▸ **Goal**
Show every line of the items that contains the word "Budget", matching case exactly.

▸ **Supplied information**
[Begin]
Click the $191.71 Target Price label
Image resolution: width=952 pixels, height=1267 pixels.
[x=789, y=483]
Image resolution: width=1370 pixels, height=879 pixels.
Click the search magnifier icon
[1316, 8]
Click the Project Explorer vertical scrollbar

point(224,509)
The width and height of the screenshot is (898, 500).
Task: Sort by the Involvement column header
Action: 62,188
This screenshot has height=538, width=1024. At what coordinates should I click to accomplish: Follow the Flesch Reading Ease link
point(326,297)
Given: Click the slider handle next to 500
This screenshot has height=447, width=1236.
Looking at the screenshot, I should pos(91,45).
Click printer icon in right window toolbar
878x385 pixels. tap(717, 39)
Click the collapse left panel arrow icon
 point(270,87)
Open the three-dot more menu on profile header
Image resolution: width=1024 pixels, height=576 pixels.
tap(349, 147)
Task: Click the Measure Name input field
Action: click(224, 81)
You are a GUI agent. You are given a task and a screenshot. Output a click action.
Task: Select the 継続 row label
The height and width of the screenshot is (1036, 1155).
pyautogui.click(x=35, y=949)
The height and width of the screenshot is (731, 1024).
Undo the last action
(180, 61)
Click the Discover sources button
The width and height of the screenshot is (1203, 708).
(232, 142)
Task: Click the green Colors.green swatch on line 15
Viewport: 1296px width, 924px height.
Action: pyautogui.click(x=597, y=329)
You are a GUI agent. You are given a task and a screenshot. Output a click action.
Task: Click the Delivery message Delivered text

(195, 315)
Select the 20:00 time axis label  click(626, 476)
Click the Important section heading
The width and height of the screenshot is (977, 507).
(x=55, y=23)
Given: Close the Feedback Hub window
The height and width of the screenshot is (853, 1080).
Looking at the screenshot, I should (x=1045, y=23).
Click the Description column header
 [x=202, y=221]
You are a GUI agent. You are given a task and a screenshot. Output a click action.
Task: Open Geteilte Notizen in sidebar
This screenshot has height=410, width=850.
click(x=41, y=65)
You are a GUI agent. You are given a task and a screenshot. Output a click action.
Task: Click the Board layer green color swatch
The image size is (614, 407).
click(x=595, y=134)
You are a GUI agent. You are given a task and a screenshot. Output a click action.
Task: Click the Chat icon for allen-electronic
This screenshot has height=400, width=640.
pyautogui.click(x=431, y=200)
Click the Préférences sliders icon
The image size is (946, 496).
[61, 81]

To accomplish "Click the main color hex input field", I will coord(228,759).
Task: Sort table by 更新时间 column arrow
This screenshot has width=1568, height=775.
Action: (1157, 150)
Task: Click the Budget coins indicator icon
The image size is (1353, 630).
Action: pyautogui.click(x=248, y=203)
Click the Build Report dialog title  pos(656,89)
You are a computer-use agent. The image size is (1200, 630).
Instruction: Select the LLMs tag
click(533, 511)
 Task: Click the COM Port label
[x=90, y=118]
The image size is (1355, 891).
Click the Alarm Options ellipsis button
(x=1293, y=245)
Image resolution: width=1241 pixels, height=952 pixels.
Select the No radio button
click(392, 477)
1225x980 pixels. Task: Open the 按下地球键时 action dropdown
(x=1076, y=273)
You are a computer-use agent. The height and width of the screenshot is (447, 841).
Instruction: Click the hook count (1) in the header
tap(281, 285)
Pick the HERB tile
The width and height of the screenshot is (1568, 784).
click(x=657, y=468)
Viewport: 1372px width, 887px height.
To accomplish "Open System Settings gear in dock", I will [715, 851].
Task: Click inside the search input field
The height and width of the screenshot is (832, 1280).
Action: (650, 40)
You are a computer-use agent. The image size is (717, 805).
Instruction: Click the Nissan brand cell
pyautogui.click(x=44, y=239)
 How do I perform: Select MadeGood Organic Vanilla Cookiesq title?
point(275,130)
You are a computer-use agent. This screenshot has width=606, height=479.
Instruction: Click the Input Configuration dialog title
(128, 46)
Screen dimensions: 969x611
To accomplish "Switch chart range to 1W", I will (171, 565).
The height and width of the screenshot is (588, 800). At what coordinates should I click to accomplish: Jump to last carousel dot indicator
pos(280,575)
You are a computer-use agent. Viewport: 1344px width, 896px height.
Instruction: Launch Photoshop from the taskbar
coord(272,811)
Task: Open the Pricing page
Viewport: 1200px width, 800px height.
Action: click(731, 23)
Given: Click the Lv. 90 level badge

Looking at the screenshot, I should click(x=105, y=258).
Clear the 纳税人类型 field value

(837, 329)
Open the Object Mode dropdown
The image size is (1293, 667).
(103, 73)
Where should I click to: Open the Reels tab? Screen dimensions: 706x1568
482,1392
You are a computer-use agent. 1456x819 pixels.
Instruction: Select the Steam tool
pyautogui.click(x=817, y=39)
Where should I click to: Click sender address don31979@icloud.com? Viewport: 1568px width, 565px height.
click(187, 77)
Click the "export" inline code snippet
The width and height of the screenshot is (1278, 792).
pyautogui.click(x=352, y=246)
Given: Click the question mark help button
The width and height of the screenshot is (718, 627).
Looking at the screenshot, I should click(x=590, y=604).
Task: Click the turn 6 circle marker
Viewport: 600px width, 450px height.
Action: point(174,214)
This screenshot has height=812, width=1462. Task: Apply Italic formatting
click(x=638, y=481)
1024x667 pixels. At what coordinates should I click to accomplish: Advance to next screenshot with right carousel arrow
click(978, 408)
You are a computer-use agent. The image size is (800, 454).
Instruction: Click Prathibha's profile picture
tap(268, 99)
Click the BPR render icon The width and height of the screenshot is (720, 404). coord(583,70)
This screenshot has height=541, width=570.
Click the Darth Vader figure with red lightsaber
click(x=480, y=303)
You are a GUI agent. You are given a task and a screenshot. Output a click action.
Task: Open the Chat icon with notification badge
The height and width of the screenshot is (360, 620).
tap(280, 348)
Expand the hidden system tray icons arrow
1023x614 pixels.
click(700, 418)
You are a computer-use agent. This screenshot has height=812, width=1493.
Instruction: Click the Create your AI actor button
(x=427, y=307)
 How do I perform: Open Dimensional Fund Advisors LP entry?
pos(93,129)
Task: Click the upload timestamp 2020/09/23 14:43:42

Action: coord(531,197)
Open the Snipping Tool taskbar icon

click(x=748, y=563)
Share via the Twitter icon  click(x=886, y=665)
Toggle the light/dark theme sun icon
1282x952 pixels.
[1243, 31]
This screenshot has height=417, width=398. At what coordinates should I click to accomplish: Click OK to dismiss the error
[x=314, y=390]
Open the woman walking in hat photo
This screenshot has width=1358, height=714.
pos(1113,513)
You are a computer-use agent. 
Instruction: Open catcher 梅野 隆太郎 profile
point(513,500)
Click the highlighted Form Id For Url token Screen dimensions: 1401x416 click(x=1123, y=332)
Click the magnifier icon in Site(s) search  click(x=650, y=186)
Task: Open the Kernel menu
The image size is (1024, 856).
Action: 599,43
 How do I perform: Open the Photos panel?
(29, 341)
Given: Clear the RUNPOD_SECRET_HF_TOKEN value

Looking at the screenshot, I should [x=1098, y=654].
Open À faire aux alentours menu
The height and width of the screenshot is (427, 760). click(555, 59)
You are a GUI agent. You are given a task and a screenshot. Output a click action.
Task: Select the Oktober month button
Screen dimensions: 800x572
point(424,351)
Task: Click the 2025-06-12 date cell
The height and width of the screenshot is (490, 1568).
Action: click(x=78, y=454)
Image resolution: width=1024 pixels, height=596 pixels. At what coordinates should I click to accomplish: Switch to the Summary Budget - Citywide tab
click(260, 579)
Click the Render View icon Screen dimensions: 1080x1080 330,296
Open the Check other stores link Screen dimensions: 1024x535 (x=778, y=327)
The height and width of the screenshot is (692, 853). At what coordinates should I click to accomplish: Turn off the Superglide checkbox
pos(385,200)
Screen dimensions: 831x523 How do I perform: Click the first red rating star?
[End]
▸ **Output**
Task: Click the Budget coins indicator icon
Image resolution: width=1024 pixels, height=596 pixels. At what coordinates should I click to accomplish: Switch to the Summary Budget - Citywide tab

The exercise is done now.